I don't mean this in a disrespectful or dismissive tone, but I don't think you know what you're talking about here.
Then why do you care if other people are fat? I already pointed out that the medical cost thing is not really a problem caused by people being fat. It originates with health insurance companies, and for all types of medical costs, not just those related to obesity. And everyone dies at some point from something, and you can't claim they'd live longer if they weren't fat, so that's not a reason.

 
I also don't think the idea of artificially jacking up prices on sugary or processed food is an answer either.
I think the counter-argument to this specific comment is that due to farm subsidies specifically corn, the cost of producing extra sugary and extra processed food is artificially deflated.  In theory it really shouldn't be so much cheaper to make processed snack food than it is to buy a bag of apples.

 
Then why do you care if other people are fat?

1) I already pointed out that the medical cost thing is not really a problem caused by people being fat. It originates with health insurance companies, and for all types of medical costs, not just those related to obesity.
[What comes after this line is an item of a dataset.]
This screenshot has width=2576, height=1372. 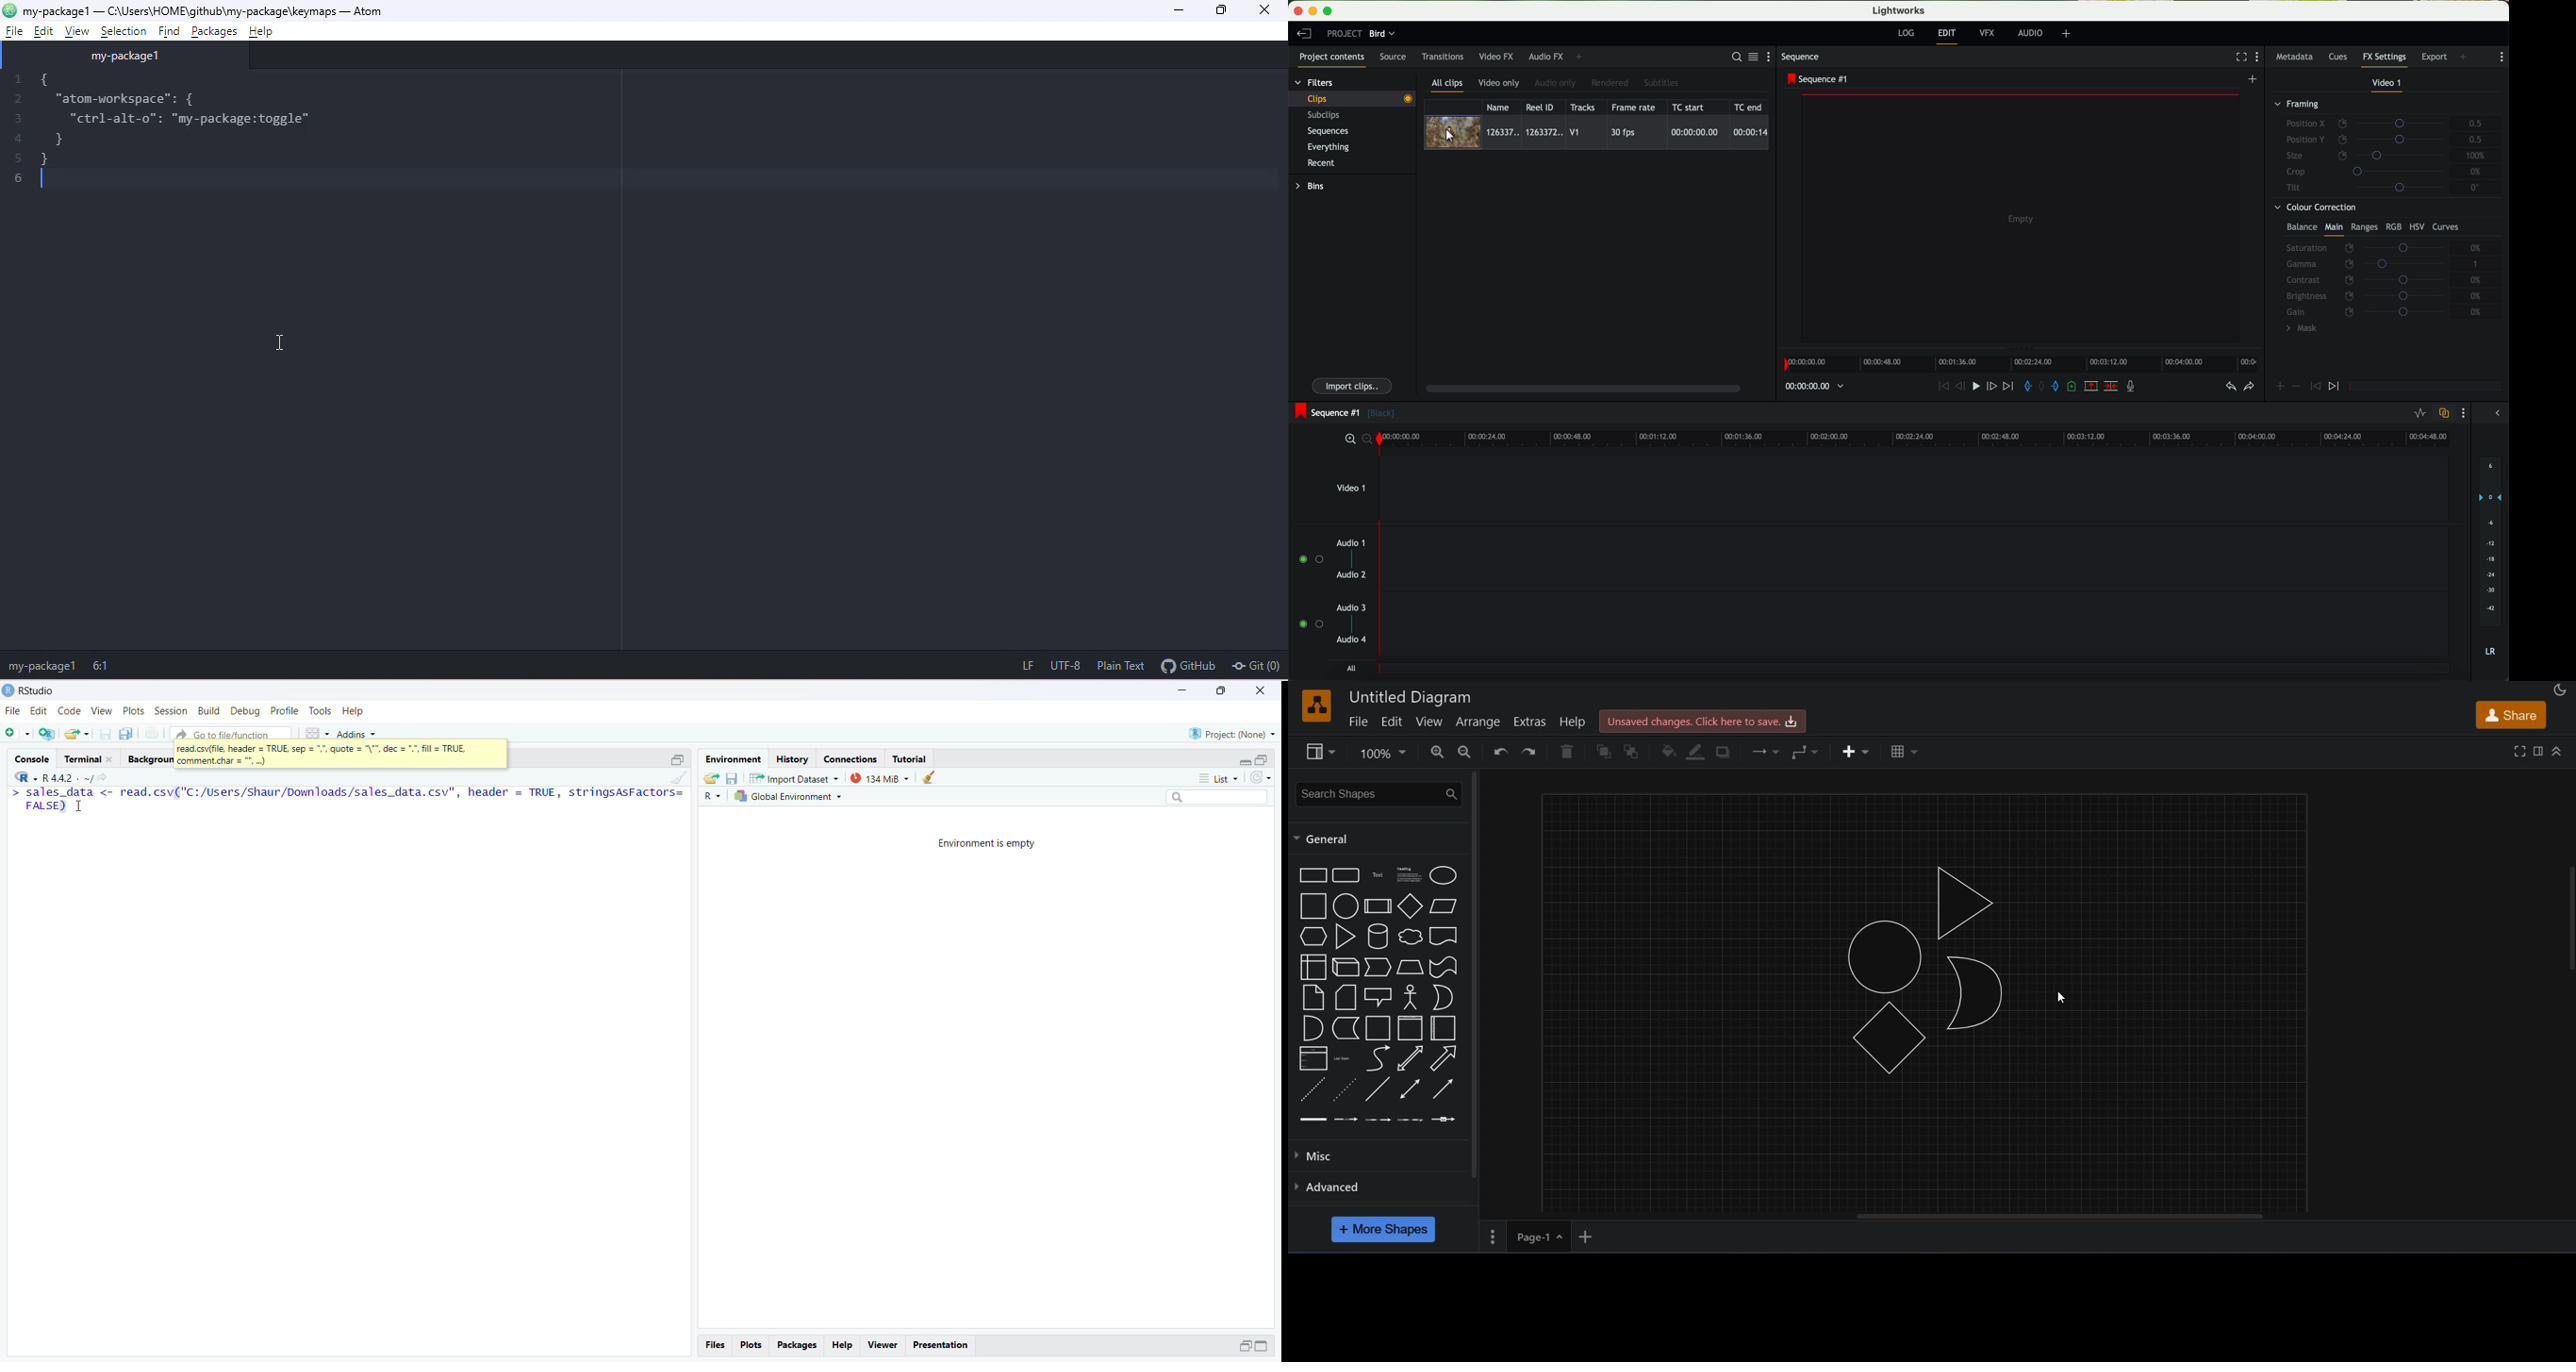 I want to click on Reel ID, so click(x=1543, y=107).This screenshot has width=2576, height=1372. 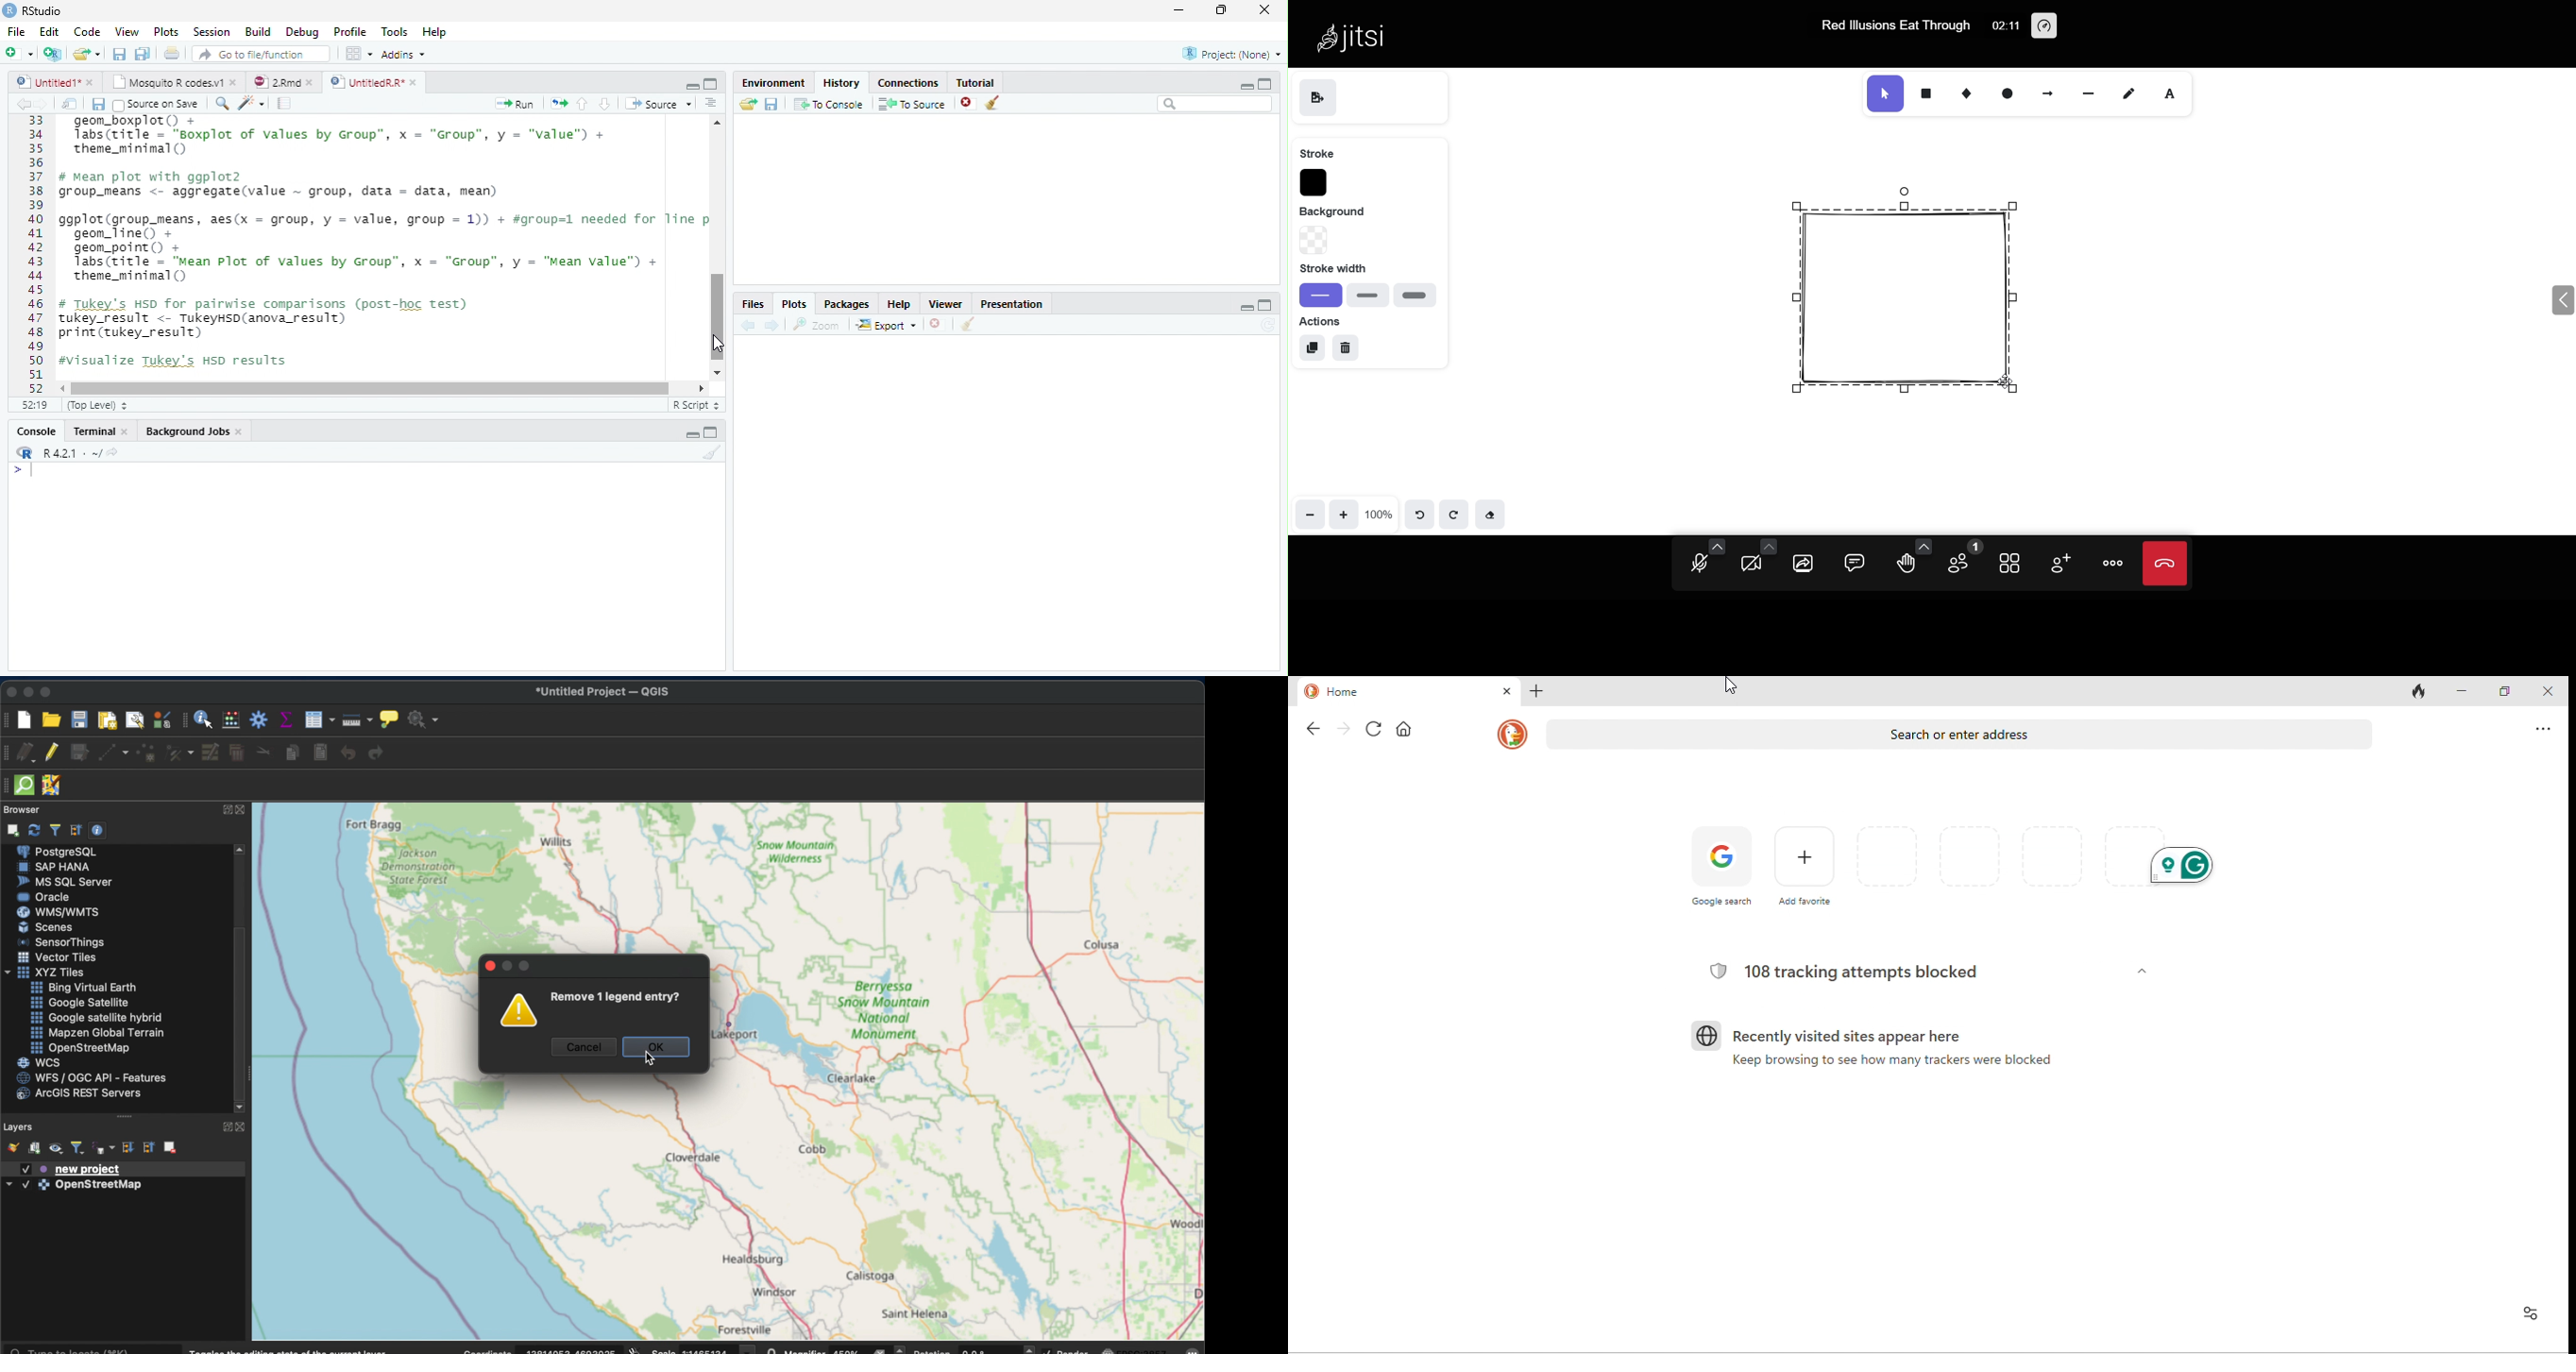 What do you see at coordinates (261, 55) in the screenshot?
I see `Go to file/function` at bounding box center [261, 55].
2) And everyone dies at some point from something, and you can't claim they'd live longer if they weren't fat, so that's not a reason.
1) So higher costs + more people using those higher costs is a systematic issue or not?  You can't argue this from both sides that can be easily flipped to say higher costs with less use = lower total spend.  This is a huge logic stretch.  Unless you are arguing fat people do not use more medical services, which is absurd.

2) Um, yes you can.  This is the same exact logic that was used to fight against smoking regs.  It was flawed then and it's flawed now.  It's the most inconvenient truth but for each % fat over 15 for men and 22 for women you increase your odds of dying prematurely from heart conditions nearly exactly by each % fat you are over those baselines.  

The issue with smoking, and now the issue with overfatness is that we up until recently didn't have people living their entire life as a male with 25-35% fat and women with 35-45% fat so the studies are still in somewhat of an extrapolation mode, but they won't be for long.  The only thing worth level-setting on now is whether the over fat line needs to be drawn higher or lower than where it is trending to.